What comes across more than anything, as I read, is how traumatised I was, up until this year. My honesty was less a virtue than a response to stress and grief. My life has changed dramatically since then. For some years my addicted son and daughter gave me little cause to hope that they would survive for much longer – let alone go into recovery – and whenever hope presented itself, its visit was brief, leaving me more devastated than before.

I had to take tough action, so I pretty much cut myself off from them. It was recommended by my support group, my family and my friends, and I knew it was the right thing to do. It’s called ‘release with love’, but it didn’t feel like love, and apart from the freedom from daily crises, I didn’t feel particularly released. Although I knew that my abandonment might give them an opening into recovery, I suffered a terrible sense of guilt. I feared that they might give up on life, thinking I didn’t love them, that they may genuinely need me, that they may die because I wasn’t there to resuscitate them. At times I missed them terribly, while at other times I was furious with them. A combination of superstition and shame prevented me from speaking of these things, even at my support group.

My refusal to engage with their addictions was part of a series of good and bad events which occurred in a serendipitous order, and resulted in them both going into recovery. So in the last six months, my life has changed dramatically. I wouldn’t go so far to say that I am now well – every time I make that claim a physical or psychological crisis follows – but I’m often happy. It feels as if I have had a reprieve. However, I am all too aware that this reprieve could be taken away, since recovery is a precarious condition. I celebrate the strides my children are are taking, but these celebrations are sandwiched between panic attacks and debilitating hours of both horror and depression.
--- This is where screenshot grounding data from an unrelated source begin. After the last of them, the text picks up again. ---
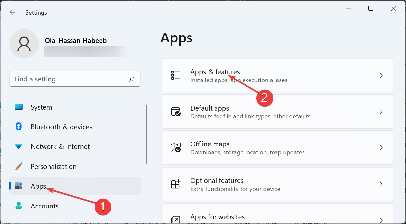Screen dimensions: 406x224
Task: Click the search magnifier icon
Action: click(x=132, y=79)
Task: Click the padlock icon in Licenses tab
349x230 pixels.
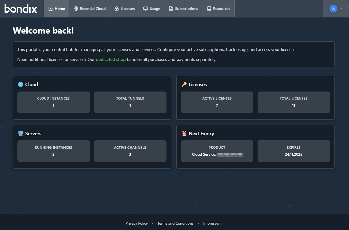Action: [116, 9]
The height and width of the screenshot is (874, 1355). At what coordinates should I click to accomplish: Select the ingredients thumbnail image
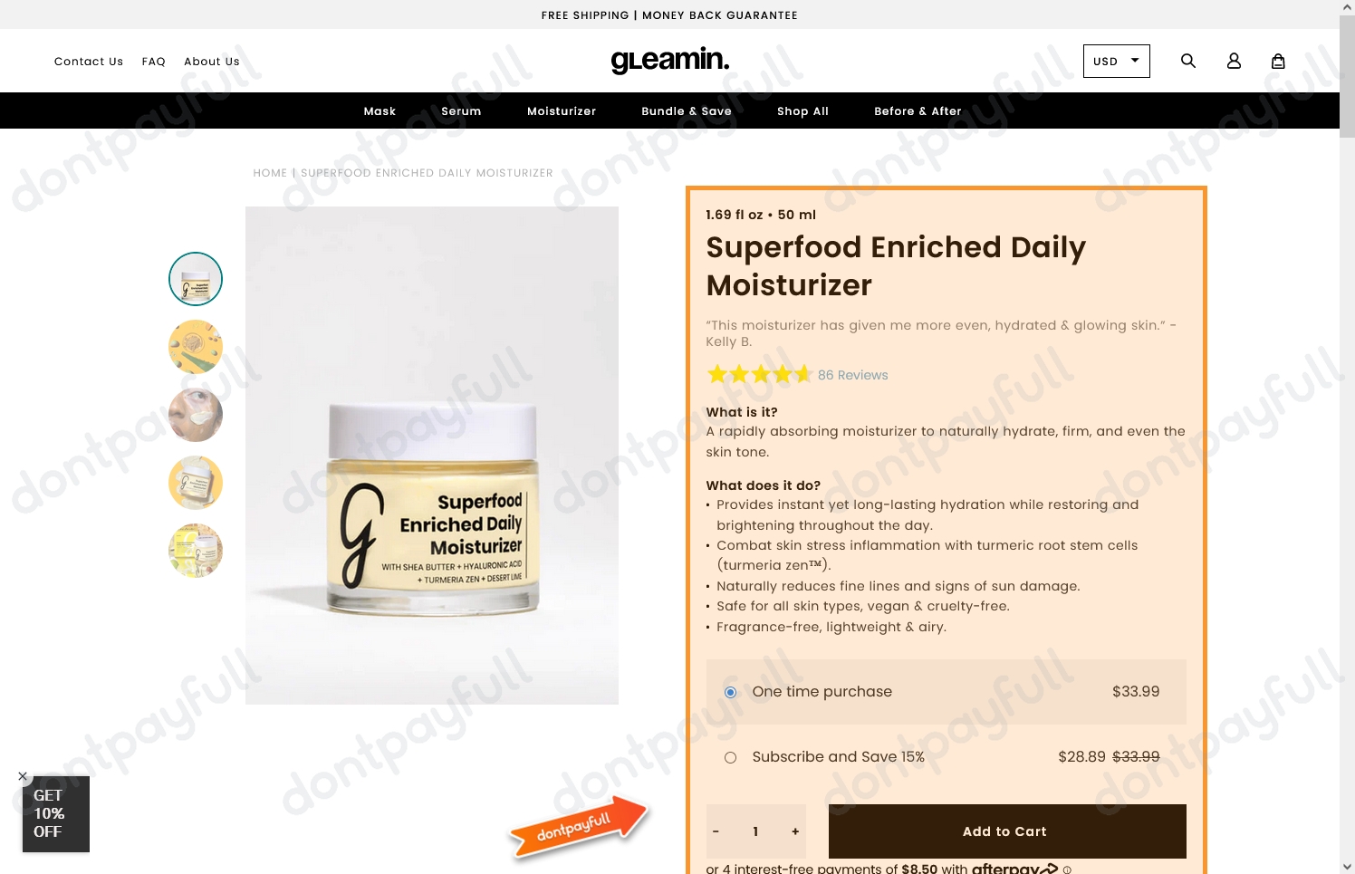(196, 347)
If you speak to any realist in my position, I think they would agree that, although there is less cause for trauma, anxiety levels can increase, or rather change shape, when someone they love goes into recovery. Hopes are raised, the stakes become higher, and we often find ourselves in a state of shock. It’s a strange twist that is all to familiar to many of us.

I am recovering, but life contains a series of falls and recovery; it carries us along particular routes, and we are shaped by our experiences along the way. I am not the person I may have been in different circumstances; I cannot guess who that person would have been. Come to that, I can’t know how any other circumstances may have shaped up. As my eldest daughter said to me a year or two ago, when my life was atrocious: it could be that what we have now is the best possible result of our lives so far.

Since my children went into recovery, I have found it increasingly difficult to write. When I manage to write, I often don’t finish what I have started, or if I do, I don’t like it enough to post it, and this brings me to Gloria. I wrote the ridiculous rhyme about Gloria in response to yesterday’s word prompt. When it was inside my head, it seemed funny – albeit inane – but typed out I could see that it wasn’t. It’s a perfect illustration of my current state of mind, and the reason I’m not posting much.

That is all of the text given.